Fixing the UX for one-time tasks on Kubernetes
I wanted to run a container for a customer only once, but the UX just wasn't simple enough. So I created a new OSS utility with Go and the Kubernetes API.
A Deployment will usually restart, so will a Pod. You can set the "restartPolicy" to "Never", but it's still not a good fit for something that's meant to start - run and complete.
Why would you want to run a one-time job?
Here are a few ideas:
- Running kubectl within the cluster under a specific Service Account
- Checking
curl
works from within the cluster - Checking inter-pod DNS is working
- Cleaning up a DB index
- A network scan with nmap
- Tasks that you'd usually run on cron
- Dynamic DNS updates
- Generating a weekly feed / report / update / sync
- Running a container build with Kaniko
Another use-case may be where you're running bash, but need to execute something within the cluster and get results back before going further.
I'll show you what working with a Job looks like today and how we can make it better with a little Go code.
What a Job looks like
So I looked again at the Kubernetes Job, which is an API that I rarely see used. They look a bit like this:
apiVersion: batch/v1
kind: Job
metadata:
name: pi
spec:
suspend: true
parallelism: 1
completions: 5
template:
spec:
containers:
- name: pi
image: perl:5.34.0
command: ["perl", "-Mbignum=bpi", "-wle", "print bpi(2000)"]
restartPolicy: Always
backoffLimit: 4
Example from the Kubernetes docs
So the overall spec is similar to a Pod, but it's unfamiliar enough to cause syntax errors when composing these by hand.
What's more: a Job isn't something that you run, then get its logs and continue with your day.
You have to describe the job, to find a Pod that it created with a semi-random name, and then get the logs from that.
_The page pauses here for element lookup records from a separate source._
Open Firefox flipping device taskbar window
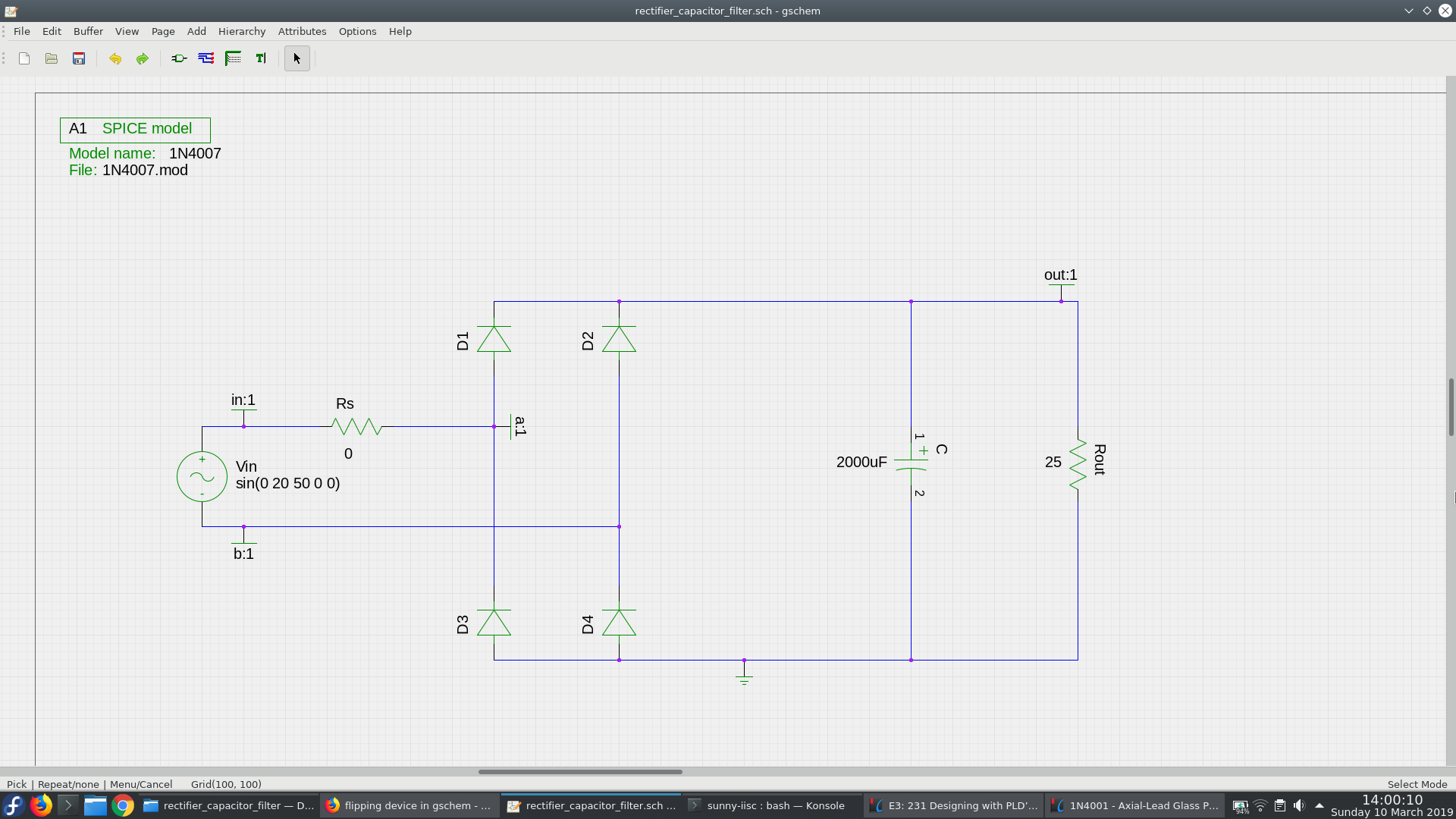 tap(409, 805)
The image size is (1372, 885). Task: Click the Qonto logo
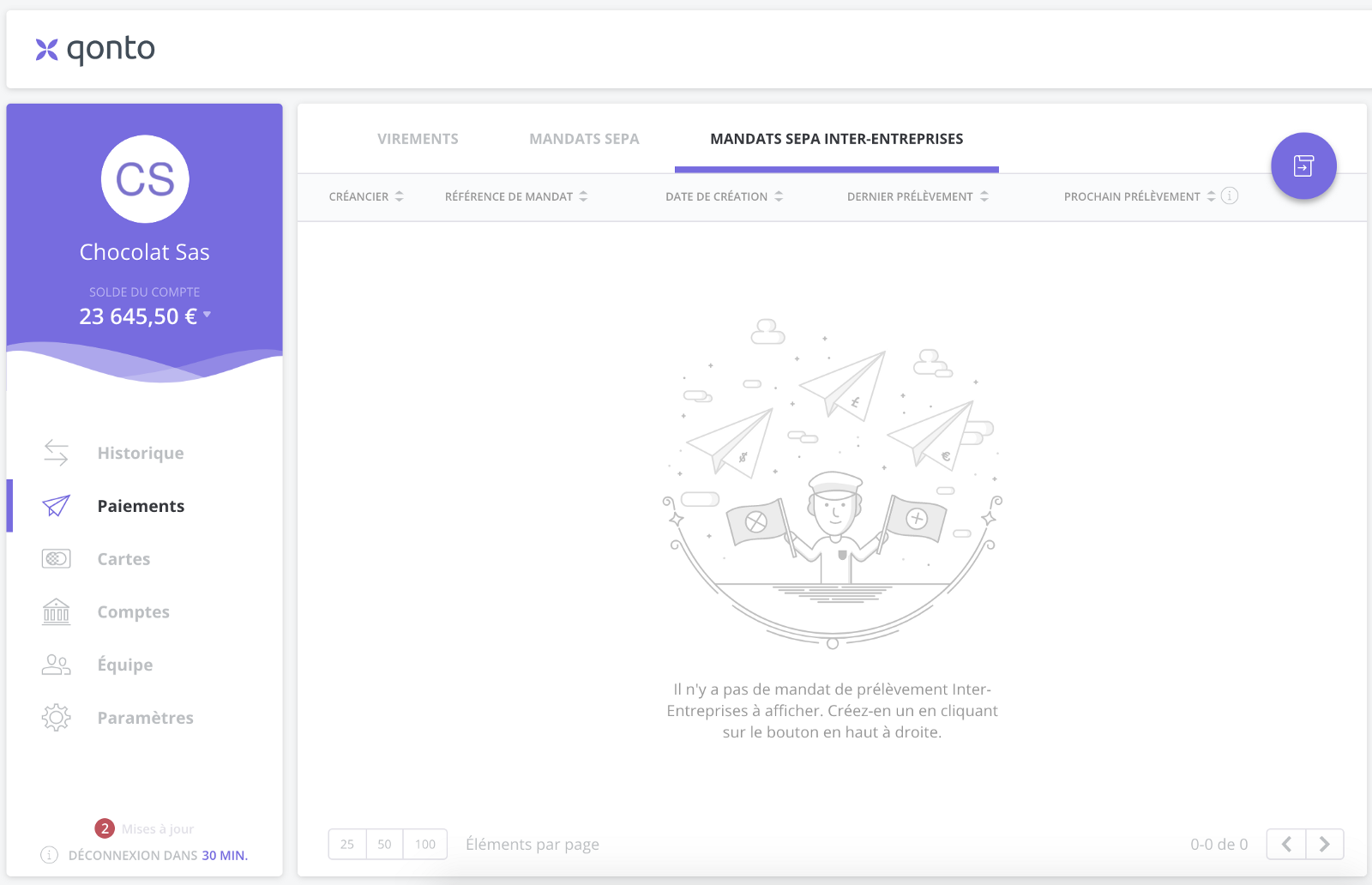(95, 50)
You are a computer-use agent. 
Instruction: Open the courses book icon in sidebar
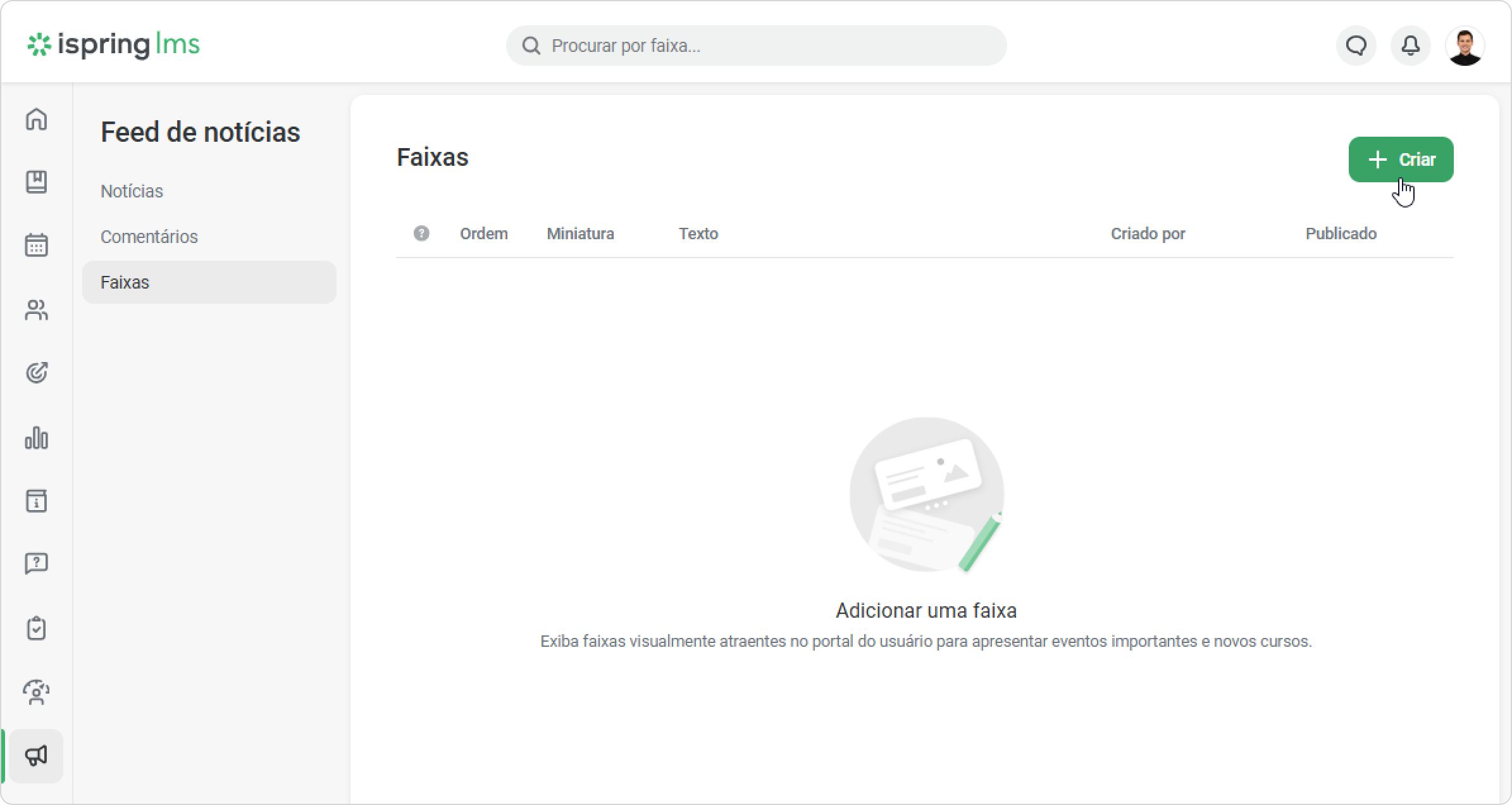pyautogui.click(x=36, y=182)
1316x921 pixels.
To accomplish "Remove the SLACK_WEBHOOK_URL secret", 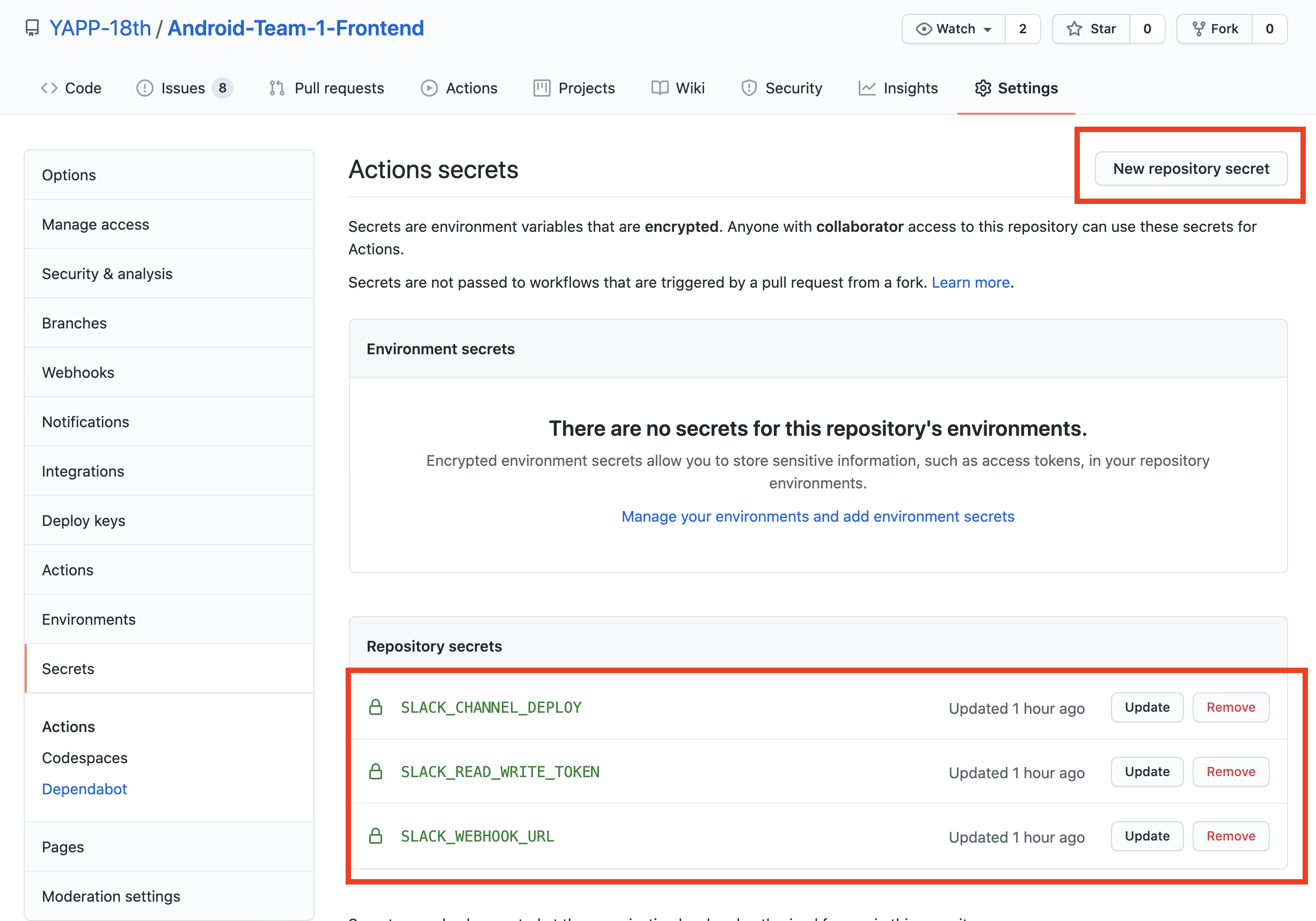I will pos(1230,836).
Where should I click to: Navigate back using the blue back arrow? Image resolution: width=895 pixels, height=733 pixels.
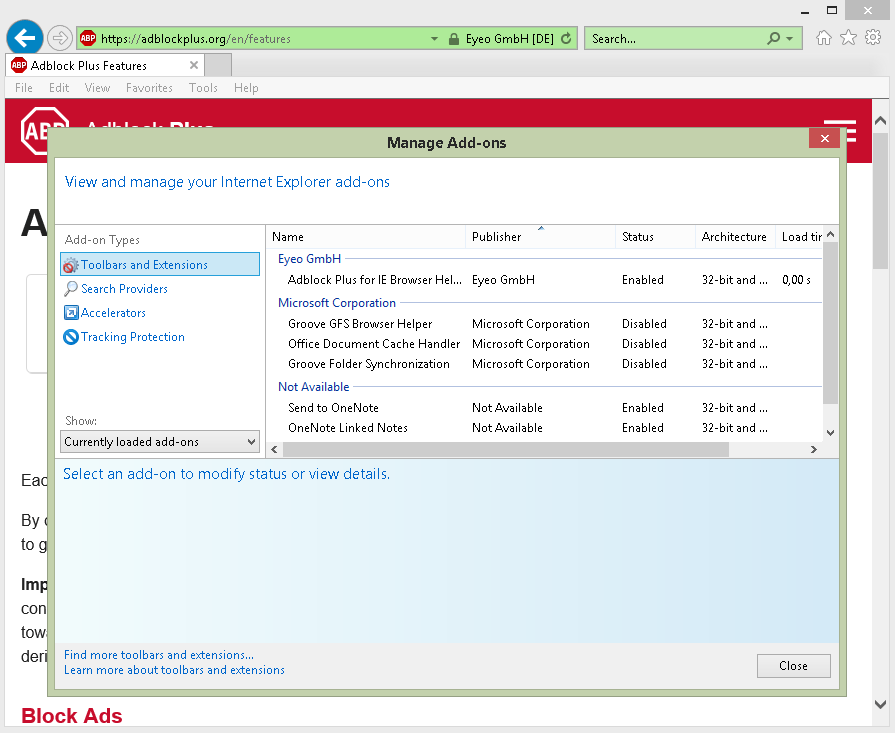(23, 36)
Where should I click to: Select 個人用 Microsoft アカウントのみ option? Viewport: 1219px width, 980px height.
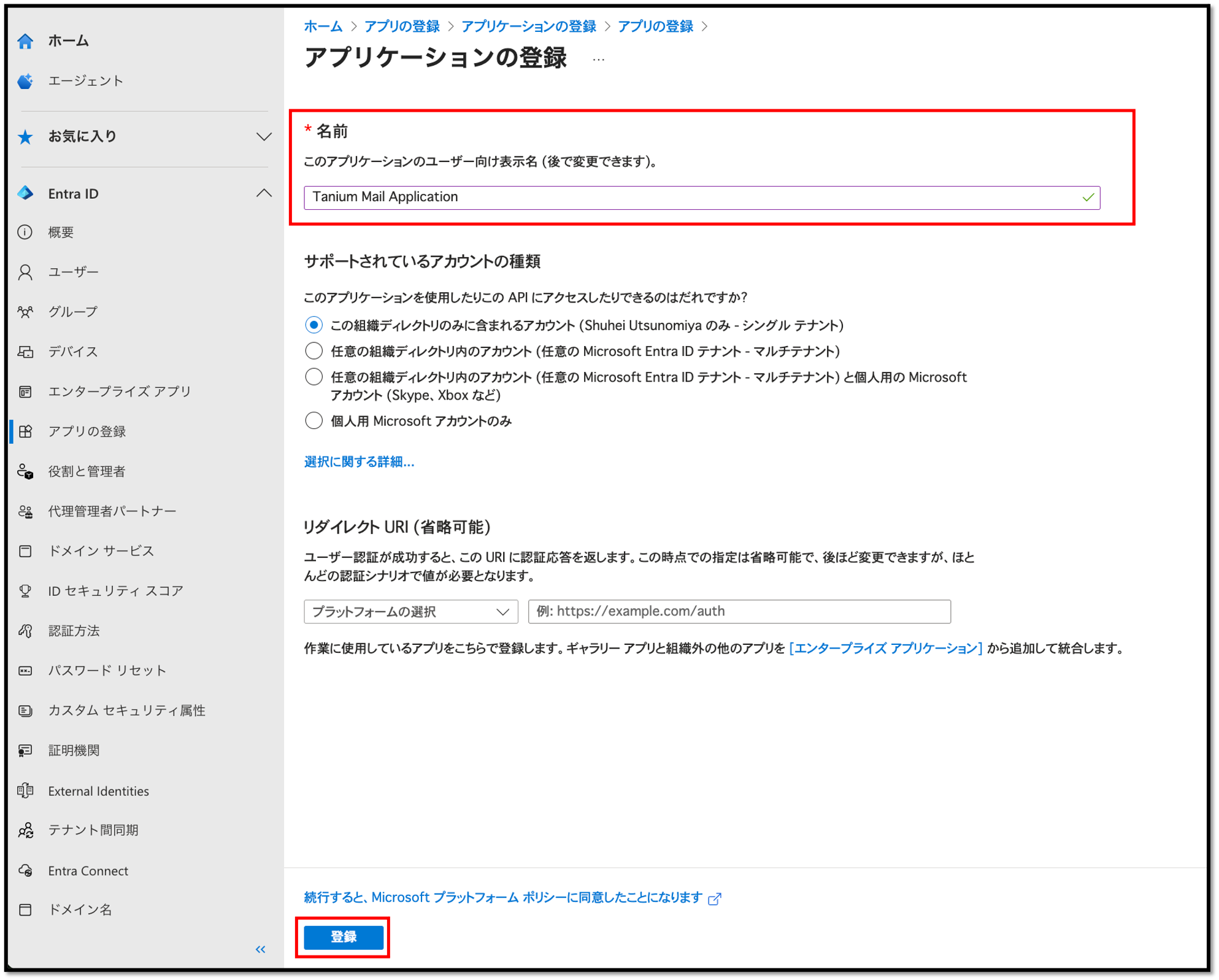[313, 420]
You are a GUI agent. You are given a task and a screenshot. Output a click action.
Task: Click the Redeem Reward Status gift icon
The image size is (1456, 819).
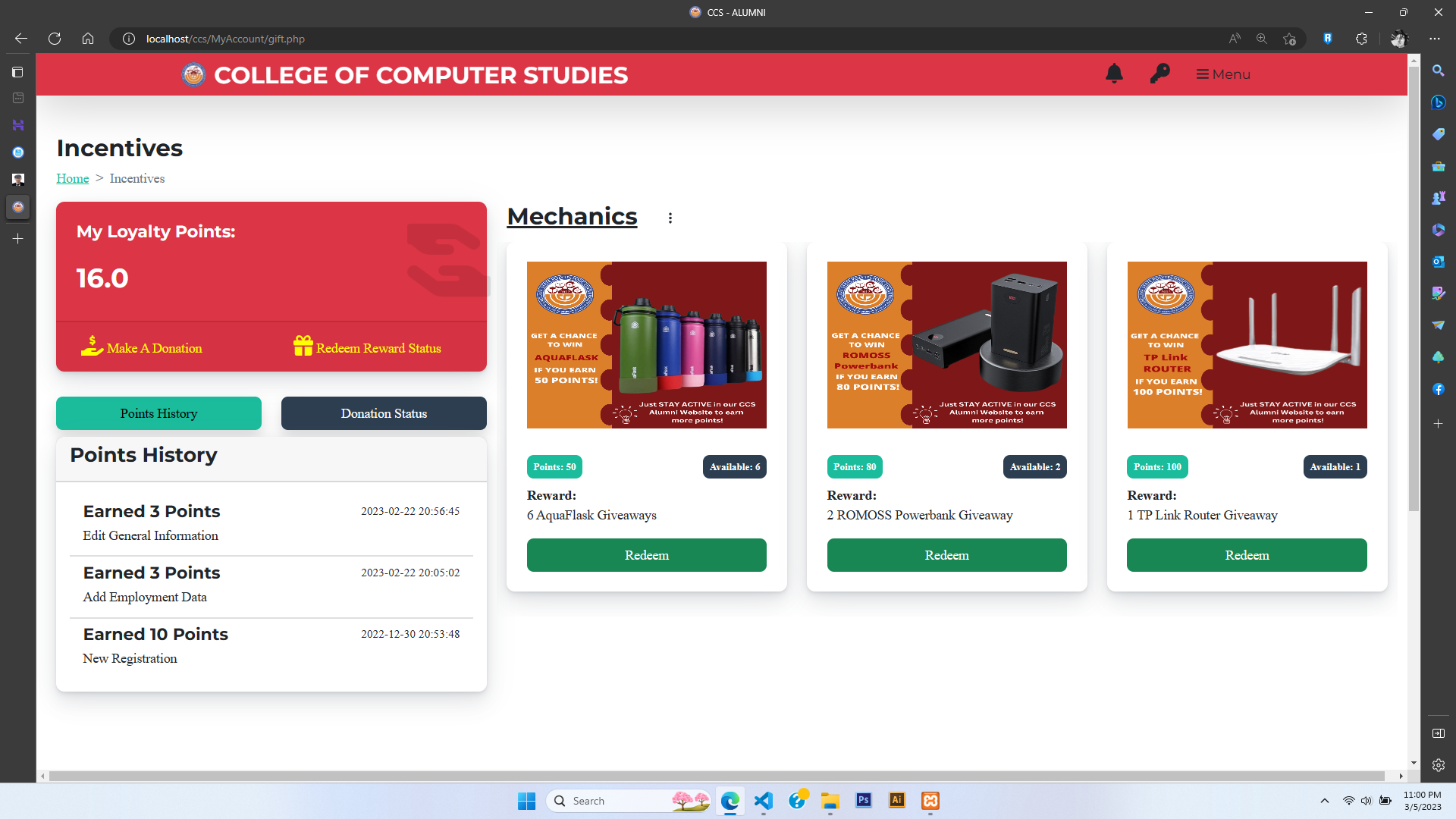[x=303, y=346]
kubectl describe jobs/myjob
Name: myjob
...
Events:
Type Reason Age From Message
---- ------ ---- ---- -------
Normal SuccessfulCreate 12m job-controller Created pod: myjob-hlrpl
Normal SuccessfulDelete 11m job-controller Deleted pod: myjob-hlrpl
Normal Suspended 11m job-controller Job suspended
Normal SuccessfulCreate 3s job-controller Created pod: myjob-jvb44
Normal Resumed 3s job-controller Job resumed
So you end up with something like this:
apiVersion: batch/v1
kind: Job
metadata:
name: checker
namespace: openfaas
spec:
completions: 1
parallelism: 1
template:
metadata:
name: checker
spec:
serviceAccount: openfaas-checker
containers:
- name: checker
image: ghcr.io/openfaas/config-checker:latest
imagePullPolicy: Always
restartPolicy: Never
And in my instance, I also wanted RBAC.
Then you'd:
- Apply the RBAC file
- Apply the Job
- Describe the Job
- Find the Pod name
- Get the Pod logs
- Delete the Job/Pod
#!/bin/bash
JOBUUID=$(kubectl get job -n openfaas $JOBNAME -o "jsonpath={.metadata.labels.controller-uid}")
PODNAME=$(kubectl get po -n openfaas -l controller-uid=$JOBUUID -o name)
kubectl logs -n openfaas $PODNAME > $(date '+%Y-%m-%d_%H_%M_%S').txt
kubectl delete -n openfaas $PODNAME
kubectl delete -f ./artifacts/job.yaml
Can we do better?
I think we can. And in a past life, all the way back in 2017, before Kubernetes won me over, I was using Docker Swarm.
I wrote a little tool called "jaas" and it turned out to be quite popular with people using it for one-time tasks that would run on Docker Swarm.
View the code: alexellis/jaas
I also remembered that Stefan Prodan who was a friend of mine and a past contributor to OpenFaaS had once had this itch and created something called kjob.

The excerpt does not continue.